-- Opening Marker --
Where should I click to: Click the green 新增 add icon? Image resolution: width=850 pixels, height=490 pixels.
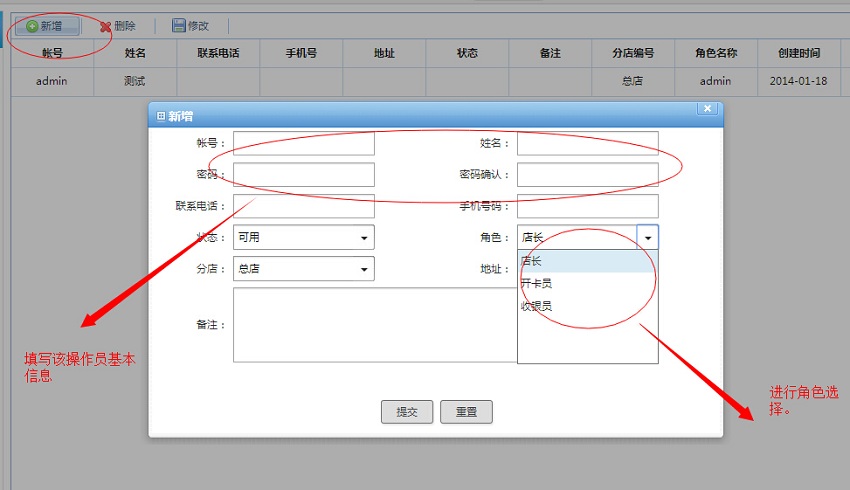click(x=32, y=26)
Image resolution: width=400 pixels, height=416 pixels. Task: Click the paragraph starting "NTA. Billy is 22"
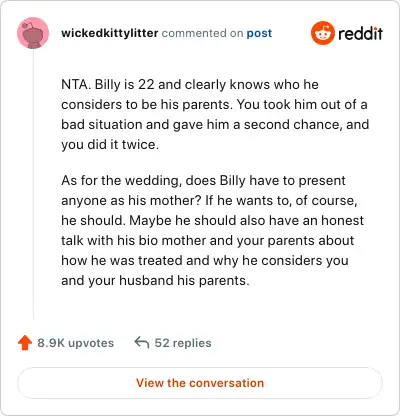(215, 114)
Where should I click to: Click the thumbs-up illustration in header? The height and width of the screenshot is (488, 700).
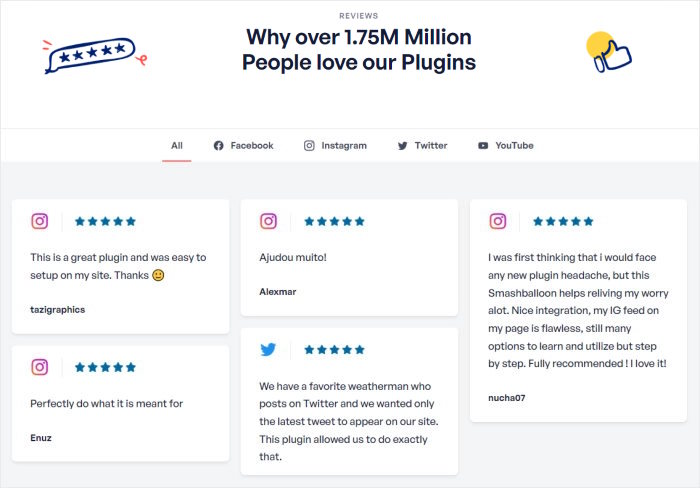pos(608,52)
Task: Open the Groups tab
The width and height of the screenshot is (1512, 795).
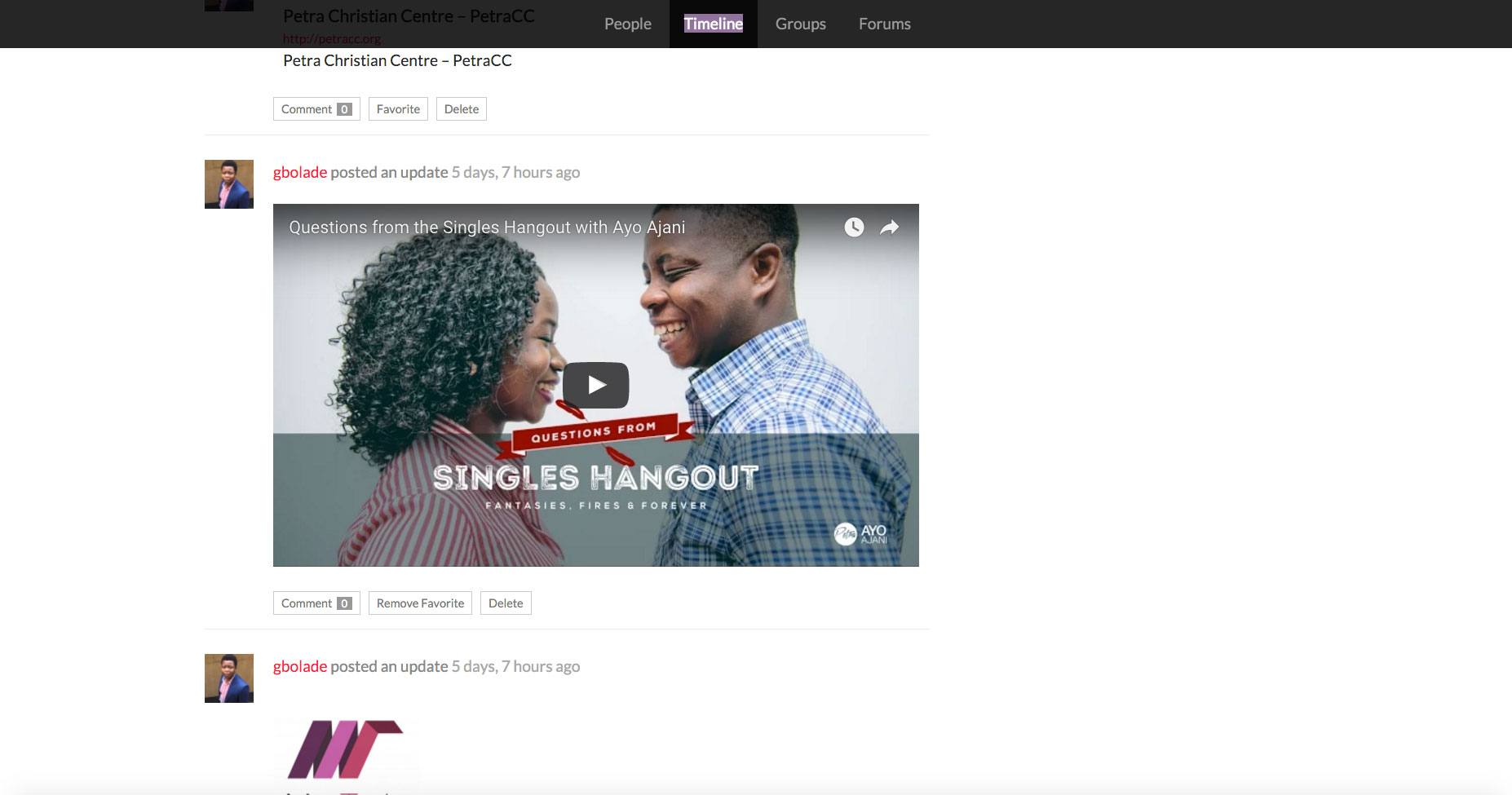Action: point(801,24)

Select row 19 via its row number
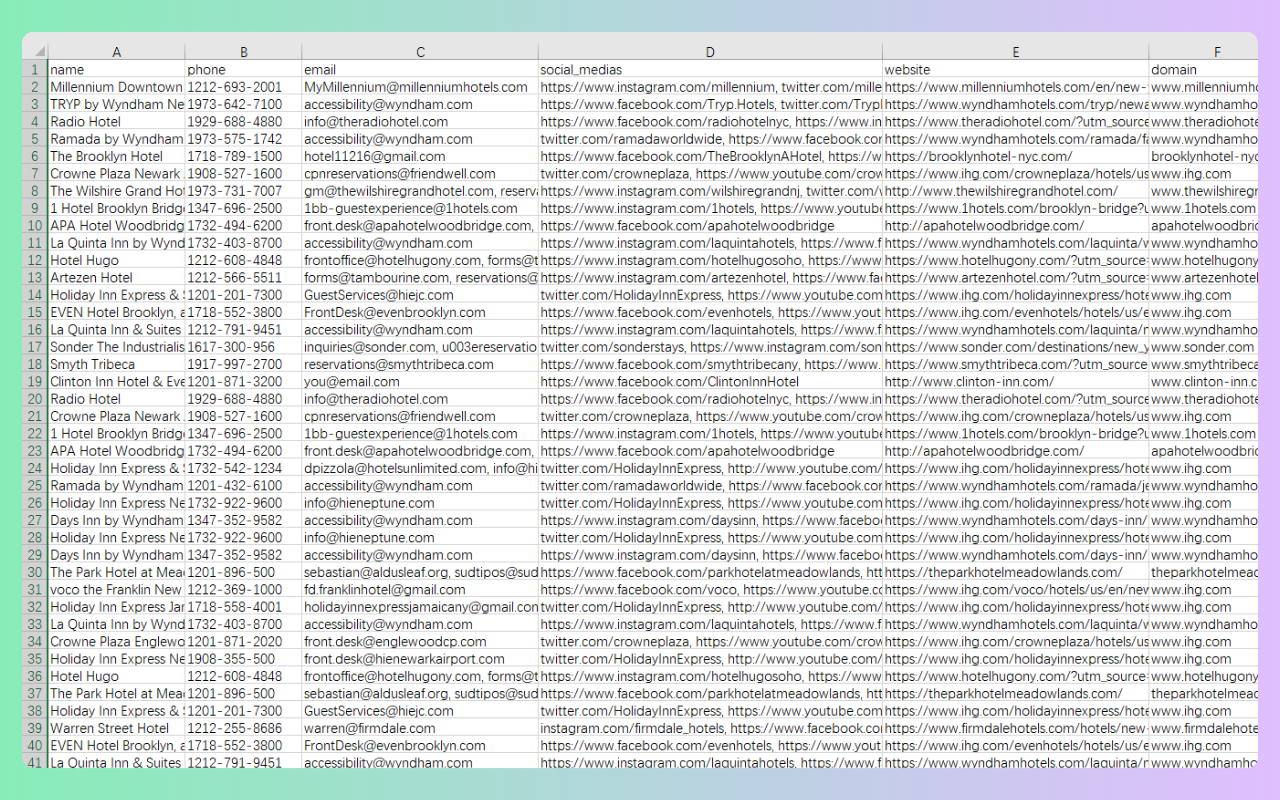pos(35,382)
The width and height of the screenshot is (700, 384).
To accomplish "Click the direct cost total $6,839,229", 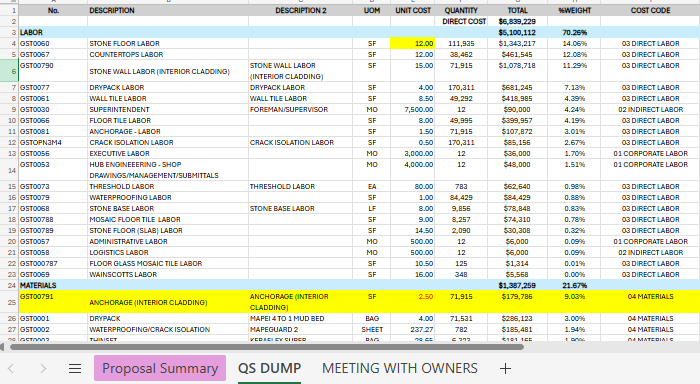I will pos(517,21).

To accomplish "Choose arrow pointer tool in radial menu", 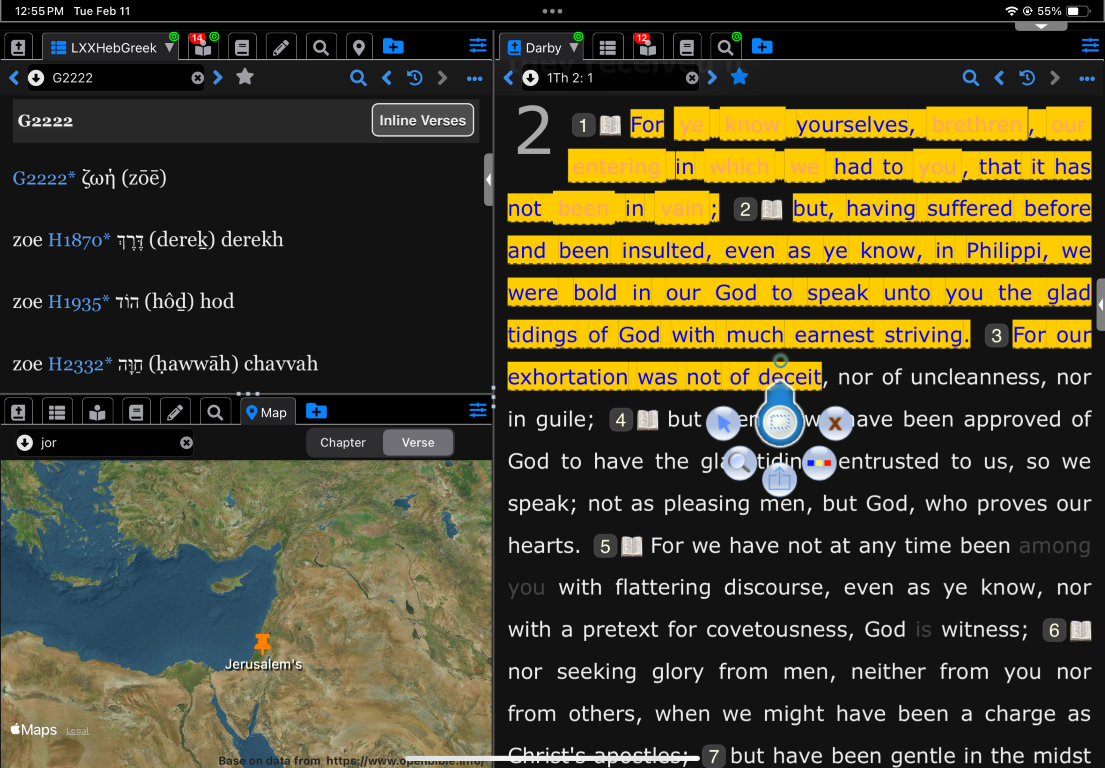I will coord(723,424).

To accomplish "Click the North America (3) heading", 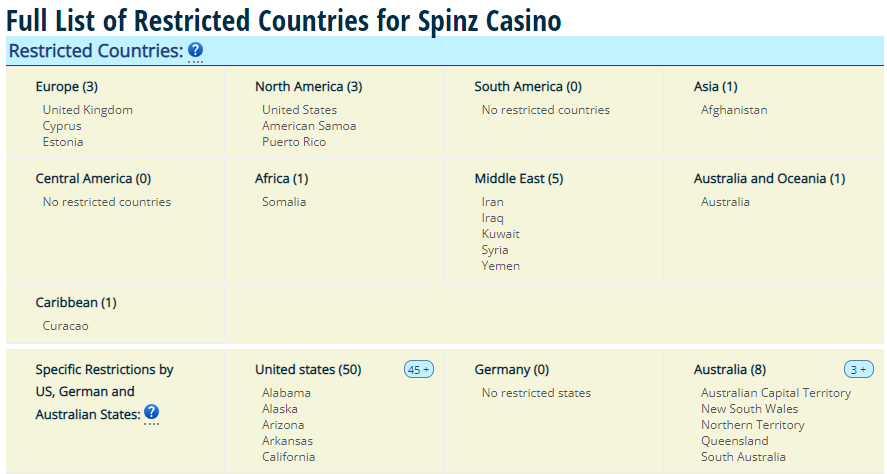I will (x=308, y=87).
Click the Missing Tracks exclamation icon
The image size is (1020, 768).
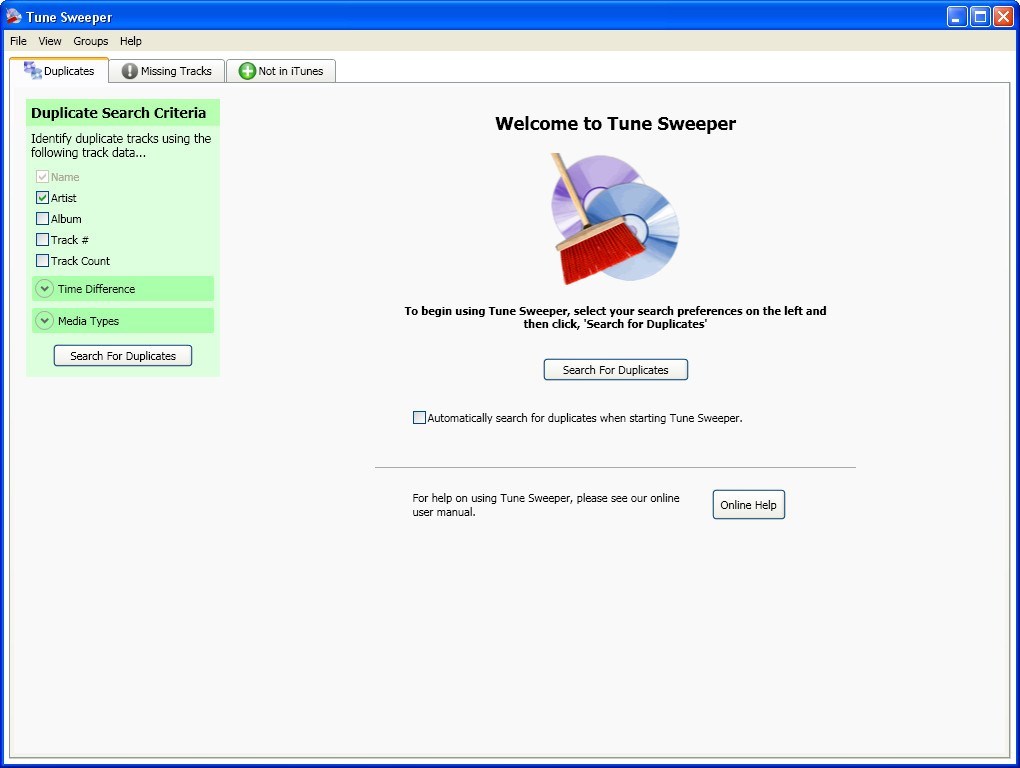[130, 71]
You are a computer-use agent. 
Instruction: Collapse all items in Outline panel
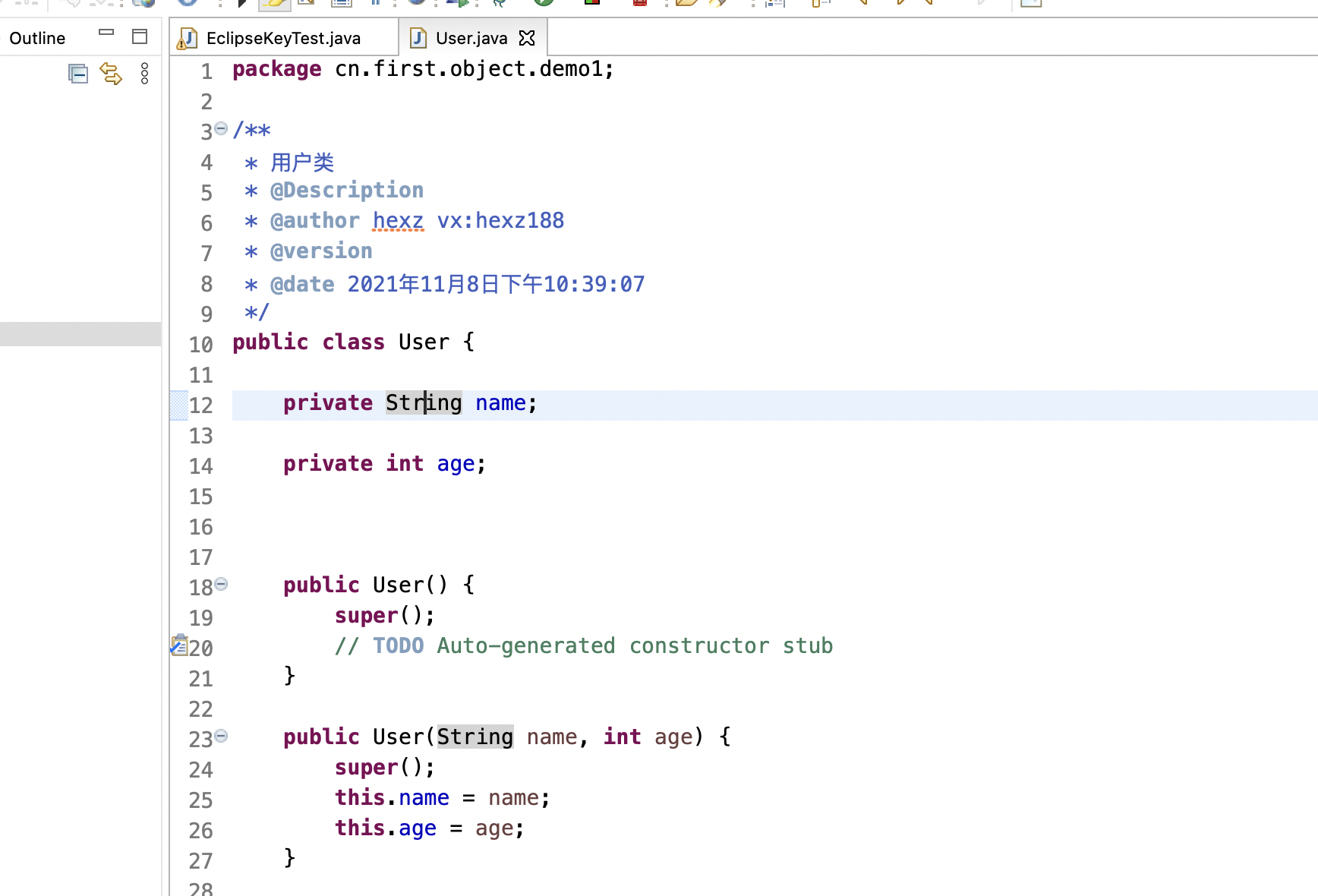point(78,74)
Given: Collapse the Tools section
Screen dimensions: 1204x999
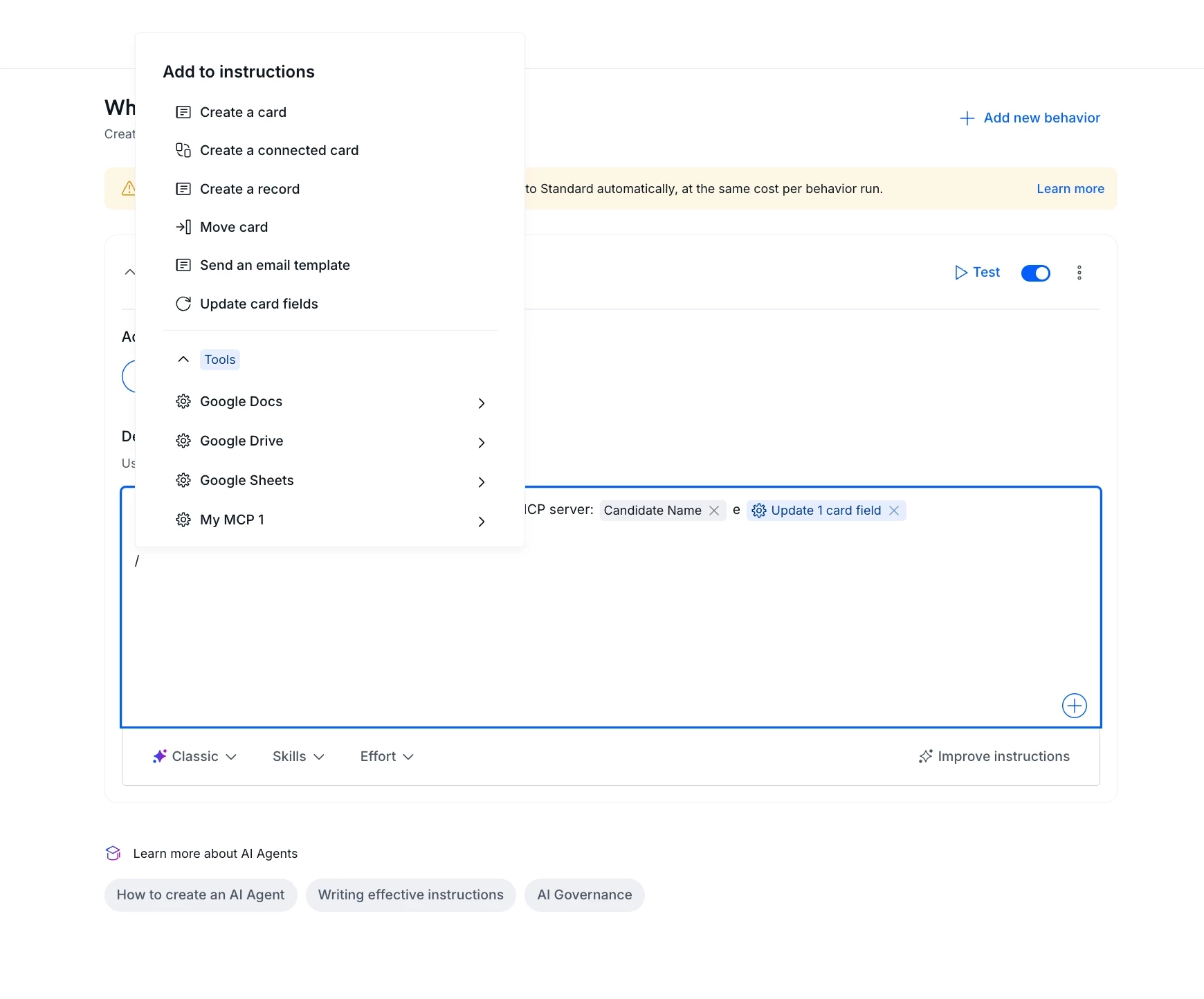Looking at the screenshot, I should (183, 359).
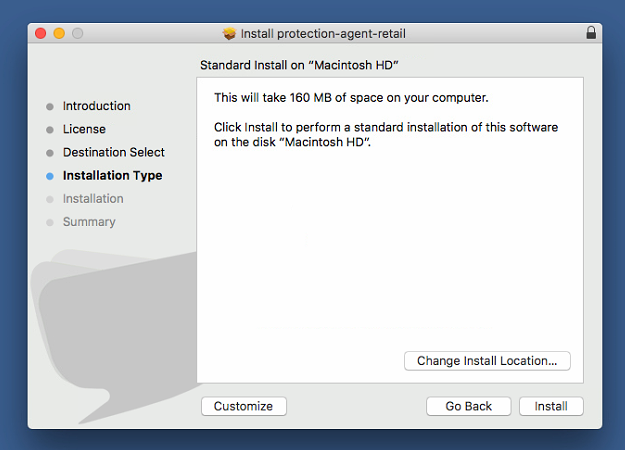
-- Closing Marker --
Once the line containing "Given: Collapse the Tools section" is found, write out exactly that line and each line after it through the end of the entries, omitting pictures.

▶ _Result below_
Given: Collapse the Tools section
Screen dimensions: 1204x999
Looking at the screenshot, I should (183, 359).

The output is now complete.